*Document segment*.
MA: Ramez, did you say that your going to be integrating the teams right away?
RN: Yea, essentially yes.
MA: Ok, so effectively the deals close, that means that the deals closed, from an outsiders perspective, you guys are one company and you’re moving forward right now.
RN: We’re certainly laying our plans right now and talk about what we’re going to start doing. You won’t see any impact until the deal actually closes, but we have a a lot of ideas and a lot of conversations.
MA: Barney I’d like to, before we jump in too much more, I’d like for you to give a little bit of a background of Powerset, just a couple of minutes on when you first had the idea, the early days when you founded the company and just a couple minutes on that, and the basic ideas you had that resulted in you founding Powerset.
BP: Ok great. 3 years ago I was an Entrepreneur in residence at Mayfield, a venture capital firm. And I was looking at what was going to be the future of search, projecting forward in an open ended, visionary way and looking at what were the major trends. I had a previous background in a lot of artificial intelligence, and taking advanced AI technology from research labs, and getting them into the world. Either through Mission Critical, or mission operations at NASA, spacecrafts when I was at NASA, or internet search related technologies among other things.

*Written problem 1*.
Restate the paragraph of the interview transcript that begins "Ok great. 3 years ago" in shorter form, keeping its main facts.
*Written problem 2*.
Copy the interview transcript word for word from "MA: Ok, so effectively" to "lot of conversations.".
The records after this point are separate material, unrelated to the interview transcript.

*Information provided*.
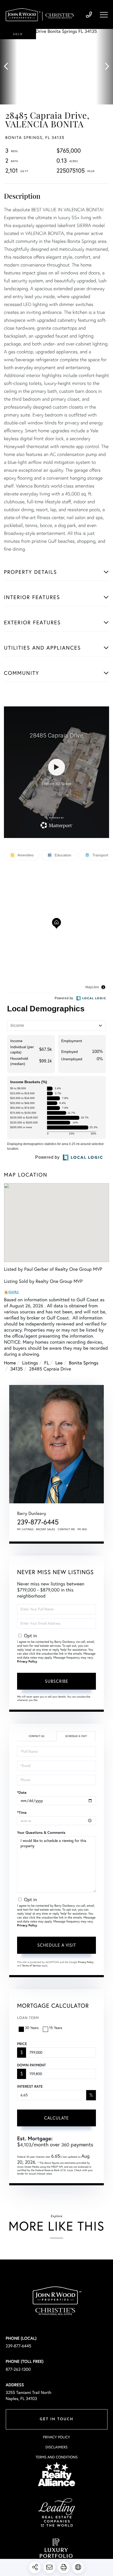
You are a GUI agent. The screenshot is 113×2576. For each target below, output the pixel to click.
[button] (8, 66)
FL (46, 1363)
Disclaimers (56, 2447)
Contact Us (36, 1736)
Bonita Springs (83, 1363)
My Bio (82, 1529)
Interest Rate (30, 2086)
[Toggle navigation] (104, 14)
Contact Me (66, 1529)
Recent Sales (45, 1529)
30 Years (32, 2027)
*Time (22, 1812)
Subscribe (56, 1681)
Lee (59, 1363)
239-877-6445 (89, 14)
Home (10, 1363)
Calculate (56, 2118)
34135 (16, 1369)
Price (22, 2043)
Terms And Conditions (56, 2457)
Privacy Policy (27, 1662)
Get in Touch (56, 2419)
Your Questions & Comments (41, 1832)
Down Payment (31, 2065)
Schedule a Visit (76, 1736)
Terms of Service (31, 1965)
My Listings (25, 1529)
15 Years (55, 2027)
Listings (30, 1363)
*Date (22, 1792)
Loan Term (28, 2017)
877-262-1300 (18, 2369)
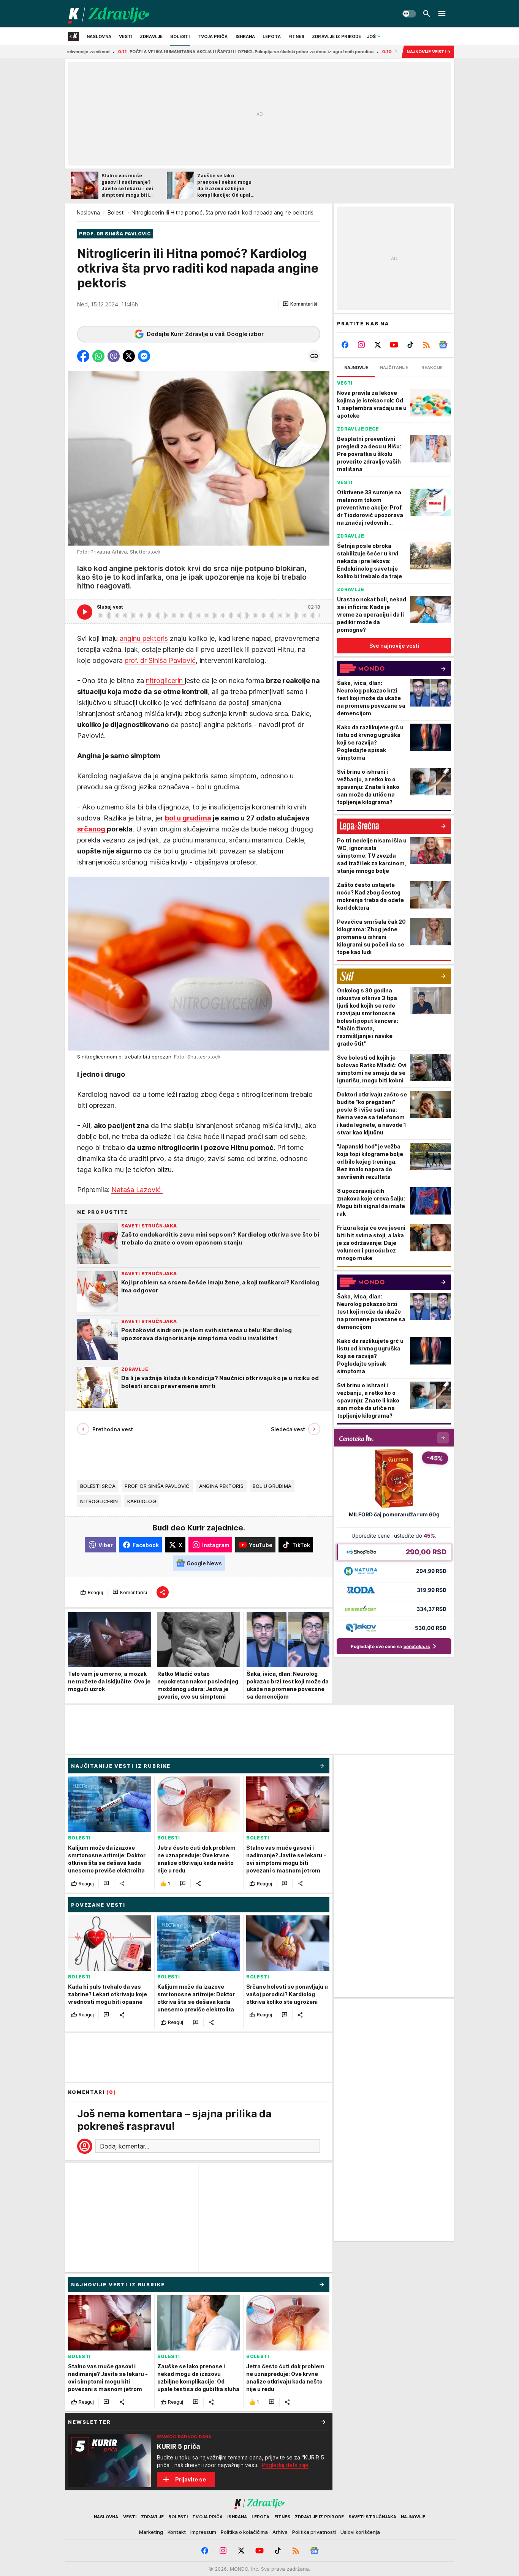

*Correct response 1*.
Three years ago, the speaker was an entrepreneur in residence at Mayfield, a venture capital firm, studying the major trends to project the future of search. The speaker's background was in artificial intelligence, especially bringing advanced AI technology from research labs into the world. This included mission-critical work and spacecraft mission operations at NASA, as well as internet search technologies.

*Correct response 2*.
MA: Ok, so effectively the deals close, that means that the deals closed, from an outsiders perspective, you guys are one company and you’re moving forward right now.
RN: We’re certainly laying our plans right now and talk about what we’re going to start doing. You won’t see any impact until the deal actually closes, but we have a a lot of ideas and a lot of conversations.